Setelah menyiksa badan dan menghibur mata dengan pemandangan kota Barcelona yang menurut gue cakep banget, gue pun naek pesawat ke Santiago de Compostela. Lah bukannya Santiago de Compostela itu tujuan akhir Camino, nape ke sini dulu? Ya mau gimana lagi, gue mesti mampir ke tujuan akhir gue di awal perjalanan lantaran dari Santiago lah gue bisa naek bis ke Valenca do Minho, Portugal.
Dan sampelah gue di bandara Santiago yang super kecil dan hanya itungan menit aje gue uda ada di bis kota yang bakal nganter gue ke Praza Galicia, tak jauh dari pusat kota Santiago. Gue agak ragu nyebut Santiago sebagai kota, karena di bayangan gue yang gede di Jakarta, kota itu gede n rame. Di perjalanan gue, cuma liat komplek perumahan kayak di daerah suburban Amerika yang sepi trus ketika nyampe di pusat kota, situasi pun ga banyak berbeda. Orang-orang yang lewat kebanyakan penziarah ato penduduk lokal yang ga rame2 amat.

> CUPLIKAN DATA
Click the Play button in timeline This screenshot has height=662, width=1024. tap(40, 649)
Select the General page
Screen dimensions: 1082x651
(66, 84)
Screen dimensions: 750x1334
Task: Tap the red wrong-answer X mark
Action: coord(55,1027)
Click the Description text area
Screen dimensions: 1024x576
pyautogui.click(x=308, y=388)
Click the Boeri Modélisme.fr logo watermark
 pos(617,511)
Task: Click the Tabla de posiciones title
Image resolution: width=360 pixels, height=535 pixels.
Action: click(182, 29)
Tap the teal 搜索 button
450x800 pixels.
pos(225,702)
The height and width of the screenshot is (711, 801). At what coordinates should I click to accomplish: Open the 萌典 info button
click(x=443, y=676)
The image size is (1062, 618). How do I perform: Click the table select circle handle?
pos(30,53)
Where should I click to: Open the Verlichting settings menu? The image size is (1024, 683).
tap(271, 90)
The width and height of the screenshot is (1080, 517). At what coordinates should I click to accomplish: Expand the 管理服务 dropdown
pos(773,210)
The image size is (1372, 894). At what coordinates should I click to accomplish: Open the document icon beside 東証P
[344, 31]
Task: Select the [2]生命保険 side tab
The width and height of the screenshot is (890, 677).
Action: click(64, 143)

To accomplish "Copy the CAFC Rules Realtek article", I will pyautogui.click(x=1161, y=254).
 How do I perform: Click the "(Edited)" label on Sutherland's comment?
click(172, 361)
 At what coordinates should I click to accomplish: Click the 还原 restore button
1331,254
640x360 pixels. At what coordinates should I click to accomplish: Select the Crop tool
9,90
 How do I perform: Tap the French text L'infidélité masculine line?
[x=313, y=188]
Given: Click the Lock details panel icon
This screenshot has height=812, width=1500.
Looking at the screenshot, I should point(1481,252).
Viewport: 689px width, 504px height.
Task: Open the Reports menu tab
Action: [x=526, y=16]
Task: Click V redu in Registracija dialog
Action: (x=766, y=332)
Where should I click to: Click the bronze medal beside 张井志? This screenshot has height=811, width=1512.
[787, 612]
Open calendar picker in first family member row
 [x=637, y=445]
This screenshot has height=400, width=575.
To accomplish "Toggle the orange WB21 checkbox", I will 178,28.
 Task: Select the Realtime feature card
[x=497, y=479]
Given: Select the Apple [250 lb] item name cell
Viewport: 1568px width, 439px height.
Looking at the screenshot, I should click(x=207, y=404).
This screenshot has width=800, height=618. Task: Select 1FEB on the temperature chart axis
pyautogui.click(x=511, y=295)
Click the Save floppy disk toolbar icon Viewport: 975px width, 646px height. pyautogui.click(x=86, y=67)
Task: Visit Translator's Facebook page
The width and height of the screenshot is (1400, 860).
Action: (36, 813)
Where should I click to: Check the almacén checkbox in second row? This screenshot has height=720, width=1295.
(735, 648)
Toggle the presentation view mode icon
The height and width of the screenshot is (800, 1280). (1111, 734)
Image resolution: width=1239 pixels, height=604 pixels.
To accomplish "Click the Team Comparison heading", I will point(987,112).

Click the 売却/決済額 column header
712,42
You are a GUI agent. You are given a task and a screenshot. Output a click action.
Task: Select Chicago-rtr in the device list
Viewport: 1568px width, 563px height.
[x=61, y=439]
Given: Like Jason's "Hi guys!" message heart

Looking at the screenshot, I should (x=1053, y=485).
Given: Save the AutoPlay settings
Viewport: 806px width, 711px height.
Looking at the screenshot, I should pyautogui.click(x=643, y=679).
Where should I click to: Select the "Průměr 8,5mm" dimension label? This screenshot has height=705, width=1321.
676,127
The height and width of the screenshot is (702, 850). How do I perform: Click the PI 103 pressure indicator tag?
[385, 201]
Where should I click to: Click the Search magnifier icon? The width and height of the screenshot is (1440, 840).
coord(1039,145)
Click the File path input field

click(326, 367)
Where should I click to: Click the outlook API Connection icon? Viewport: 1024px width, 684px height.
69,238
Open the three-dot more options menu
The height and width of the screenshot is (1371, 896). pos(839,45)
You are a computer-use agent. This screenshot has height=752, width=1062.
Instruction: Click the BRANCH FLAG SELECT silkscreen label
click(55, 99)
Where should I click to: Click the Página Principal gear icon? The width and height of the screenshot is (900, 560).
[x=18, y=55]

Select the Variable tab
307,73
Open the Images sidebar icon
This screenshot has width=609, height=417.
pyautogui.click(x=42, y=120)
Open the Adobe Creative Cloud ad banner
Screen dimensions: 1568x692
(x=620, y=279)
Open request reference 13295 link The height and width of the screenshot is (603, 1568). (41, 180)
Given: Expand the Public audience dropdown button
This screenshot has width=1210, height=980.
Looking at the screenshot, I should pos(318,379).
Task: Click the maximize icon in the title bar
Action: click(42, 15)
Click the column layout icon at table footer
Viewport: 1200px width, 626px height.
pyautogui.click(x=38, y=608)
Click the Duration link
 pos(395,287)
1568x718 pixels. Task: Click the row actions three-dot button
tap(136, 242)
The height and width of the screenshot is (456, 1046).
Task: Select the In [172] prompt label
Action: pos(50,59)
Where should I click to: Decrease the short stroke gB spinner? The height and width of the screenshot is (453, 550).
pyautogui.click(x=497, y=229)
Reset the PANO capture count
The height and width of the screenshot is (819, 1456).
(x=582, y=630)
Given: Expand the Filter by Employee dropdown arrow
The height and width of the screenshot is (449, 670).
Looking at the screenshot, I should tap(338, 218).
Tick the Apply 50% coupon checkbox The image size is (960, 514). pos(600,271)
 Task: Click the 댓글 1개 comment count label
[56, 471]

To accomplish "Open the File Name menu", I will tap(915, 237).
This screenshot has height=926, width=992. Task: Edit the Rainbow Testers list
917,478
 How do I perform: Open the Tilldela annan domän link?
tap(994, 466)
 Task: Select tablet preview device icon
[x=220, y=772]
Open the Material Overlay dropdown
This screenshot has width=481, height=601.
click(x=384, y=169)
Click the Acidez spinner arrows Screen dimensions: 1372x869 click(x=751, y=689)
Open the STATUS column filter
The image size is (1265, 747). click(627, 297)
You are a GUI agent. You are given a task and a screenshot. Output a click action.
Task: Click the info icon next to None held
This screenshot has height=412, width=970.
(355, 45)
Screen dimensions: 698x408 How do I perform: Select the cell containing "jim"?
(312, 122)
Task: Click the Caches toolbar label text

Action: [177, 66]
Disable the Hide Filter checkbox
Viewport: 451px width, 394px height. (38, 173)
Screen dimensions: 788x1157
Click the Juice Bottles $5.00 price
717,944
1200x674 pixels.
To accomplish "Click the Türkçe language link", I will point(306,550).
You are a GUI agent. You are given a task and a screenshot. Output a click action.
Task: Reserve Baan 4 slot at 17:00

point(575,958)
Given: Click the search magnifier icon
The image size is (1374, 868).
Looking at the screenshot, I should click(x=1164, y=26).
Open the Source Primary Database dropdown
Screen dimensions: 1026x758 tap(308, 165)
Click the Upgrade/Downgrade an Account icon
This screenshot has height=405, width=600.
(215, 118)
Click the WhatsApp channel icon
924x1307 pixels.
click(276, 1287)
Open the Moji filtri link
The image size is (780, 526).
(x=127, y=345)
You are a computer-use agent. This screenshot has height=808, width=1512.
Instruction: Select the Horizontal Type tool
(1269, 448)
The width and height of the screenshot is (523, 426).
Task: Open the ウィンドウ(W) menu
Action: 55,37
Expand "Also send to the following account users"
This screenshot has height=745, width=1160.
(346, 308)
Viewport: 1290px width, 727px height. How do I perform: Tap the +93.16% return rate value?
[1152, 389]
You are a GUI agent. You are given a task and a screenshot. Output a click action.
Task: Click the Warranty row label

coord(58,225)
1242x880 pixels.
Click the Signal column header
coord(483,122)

> YANG HARUS DIKERJAKAN
Kutiplah tanpa perubahan bagian teks tentang perjalanan ke Santiago de Compostela yang dimulai dengan kata-kata "Dan sampelah gue" dan berakhir dengan "ga rame2 amat.". Baris-baris di atas merupakan bahan tersendiri yang terpisah dari teks.

> PENYELESAIAN
Dan sampelah gue di bandara Santiago yang super kecil dan hanya itungan menit aje gue uda ada di bis kota yang bakal nganter gue ke Praza Galicia, tak jauh dari pusat kota Santiago. Gue agak ragu nyebut Santiago sebagai kota, karena di bayangan gue yang gede di Jakarta, kota itu gede n rame. Di perjalanan gue, cuma liat komplek perumahan kayak di daerah suburban Amerika yang sepi trus ketika nyampe di pusat kota, situasi pun ga banyak berbeda. Orang-orang yang lewat kebanyakan penziarah ato penduduk lokal yang ga rame2 amat.